C Indentation Based Language Lexer Tutorial

C Indentation Based Language Lexer Tutorial

In this tutorial I wanted to show you how you can start your own programming language, starting by creating what is commonly referred to as a lexer or scanner. The grammar for our “language” will be indentation based much like Python, however will implement a tiny subset of tokens for illustration purposes. If you prefer, you may also jump straight to the Source Code.

First lets take a look at what I mean by an indentation based grammar. Many popular languages such as C, PHP, Ruby, Java, and many others use blocks formed by braces (or similar) to indicate lexical scope, where as some use indentation as show in the comparisons below:

 block {
   based {
     language {
       yay();
     }
   }
 }

 indentation
   based
     language
       yay();

Taking a second look and inserting “>” and “<” to illustrate indents and outdents, we can see that these grammars are semantically identical in that each indent, has an associated outdent.

indentation
>based
> >language
> > >yay();
< < <
< <
<

Tokens

First things first, we need to include some headers for standard input/output, types and some “string” routines.

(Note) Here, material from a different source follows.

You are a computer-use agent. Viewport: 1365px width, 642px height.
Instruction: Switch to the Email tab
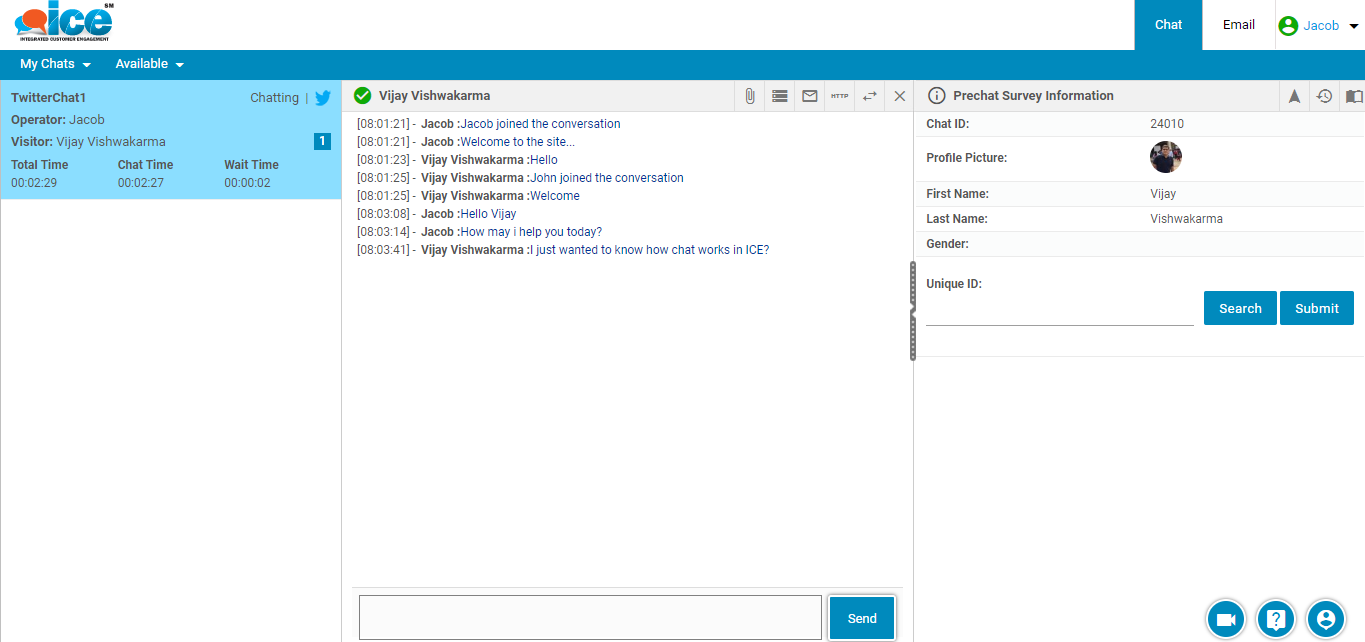[1238, 25]
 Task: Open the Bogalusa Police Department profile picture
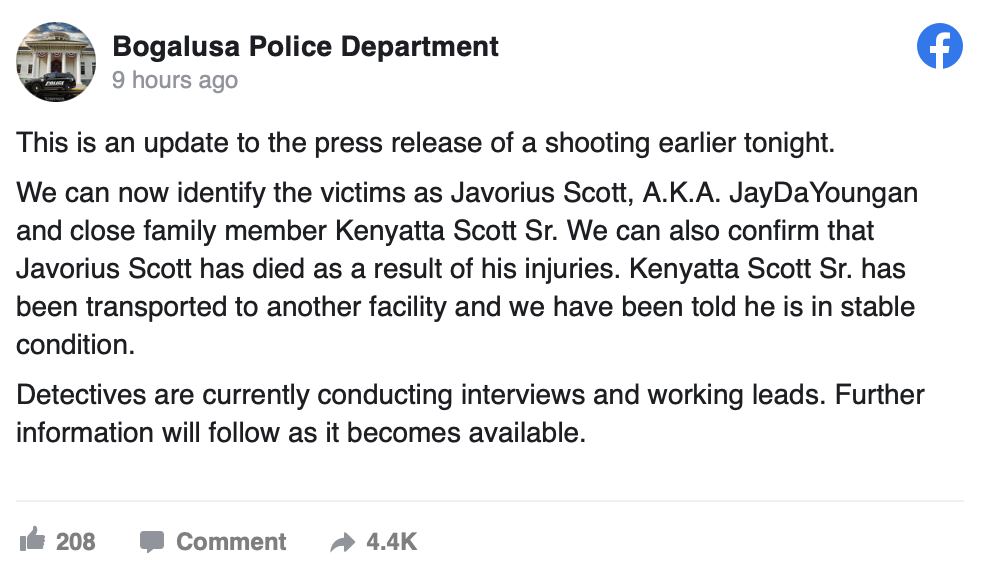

#include <stdio.h> // fgetc()
#include <ctype.h> // isalpha()
#include <string.h> // strdup()

Next we need to create an enumeration of tokens that we will be working with, these include EOS or end-of-source, SEP as the statement separator, Illegal for handling invalid input, and Id for variable identifiers.

typedef enum {
    tEOS
  , tSEP
  , tIllegal
  , tIndent
  , tOutdent
  , tId
} Token;

For debugging purposes we may also want some c strings (char arrays) as token names:

static char *tokenNames[] = {
    "EOS"
  , "SEP"
  , "Illegal"
  , "Indent"
  , "Outdent"
  , "Id"
};

Lexer Structure

The lexer itself is tasked with converting a sequence of characters, into a sequence of machine recognizable tokens. These consist of terminal symbols (0, 1, 2) and non-terminal symbols (digit, int). To handle the state of our lexer(s) we first need to create a struct for our data. Below we have the int indents which will hold the current indentation level, outdents which will be used to queue outdent tokens, stream which holds our file stream, filename for reporting, err as a possible exception message, and the val union which will allow us to store non-terminal values for strings, integers, floats, etc.

 typedef struct {
   short indents;
   short outdents;
   FILE *stream;
   char *filename;
   char *err;
   union {
     char *asString;
   } val;
 } Lexer;

Now we can start out main() function, although currently not to exciting:

int
main(int argc, char **argv) {
  Lexer lex;
  Lexer_init(&lex);
  return 0;
}

Above we pass the address of lex to Lexer_init() for initialization, which is defined below accepting the lexer itself as self, a file stream and filename.

void
Lexer_init(Lexer *self, FILE *stream, char *filename) {
  self->stream = stream;
  self->filename = filename;
  self->indents = 0;
  self->outdents = 0;
  self->err = NULL;
}

Lexer Debug Output

Next we will create the Lexer_dump() function, which will output our stream tokens in a human-readable representation such as the stdout below:

stdin:
  Id: just
  Indent
  Id: a
  Indent
  Id: test
  Outdent
  Outdent

To begin, we pass the address of lex again after initialization:

int
main(int argc, char **argv) {
  Lexer lex;
  Lexer_init(&lex);
  Lexer_dump(&lex);
  return 0;
}

After declaring tok, we call Lexer_next(self) to return the next token available in the stream, bailing if the token is EOS or end-of-source, because we are done :)

void
Lexer_dump(Lexer *self) {
  Token tok;
  printf("\x1b[33m%s\x1b[0m:\n", self->filename);
  while (tEOS != (tok = Lexer_next(self))) {
    // Do something with tok
  }
}

We can now begin working with our token, by switch()_ing on it and displaying errors in red, identifiers in yellow, and other tokens in green. Because we previously created our _tokenNames array, and the values are indexed in the same manor as our Token enum we can simply access it via tokenNames[tok].

void
Lexer_dump(Lexer *self) {
  Token tok;
  printf("\x1b[33m%s\x1b[0m:\n", self->filename);
  while (tEOS != (tok = Lexer_next(self))) {
    switch (tok) {
      case tIllegal:
        printf("  \x1b[31m%s\x1b[0m: %s\n", tokenNames[tok], self->err);
        break;
      case tId:
        printf("  \x1b[33m%s\x1b[0m: %s\n", tokenNames[tok], self->val.asString);
        break;
      default:
        printf("  \x1b[32m%s\x1b[0m\n", tokenNames[tok]);
        break;
    }
  }
}

Lexical Analysis

Finally we can begin actually scanning our input. Since we accept any valid FILE stream we can work from stdin, by executing:

$ ./lang < test

Where ./test contains:

if foo
  if bar
    something
  else
    something_else
else
  baz

Defined below are two small macros to ease fetching of the next character in the stream, as well as undoing or re-buffering a character. It is possible to create state machines that do not perform lookaheads, and do not unget characters, however for illustration and simplification purposes we will do so.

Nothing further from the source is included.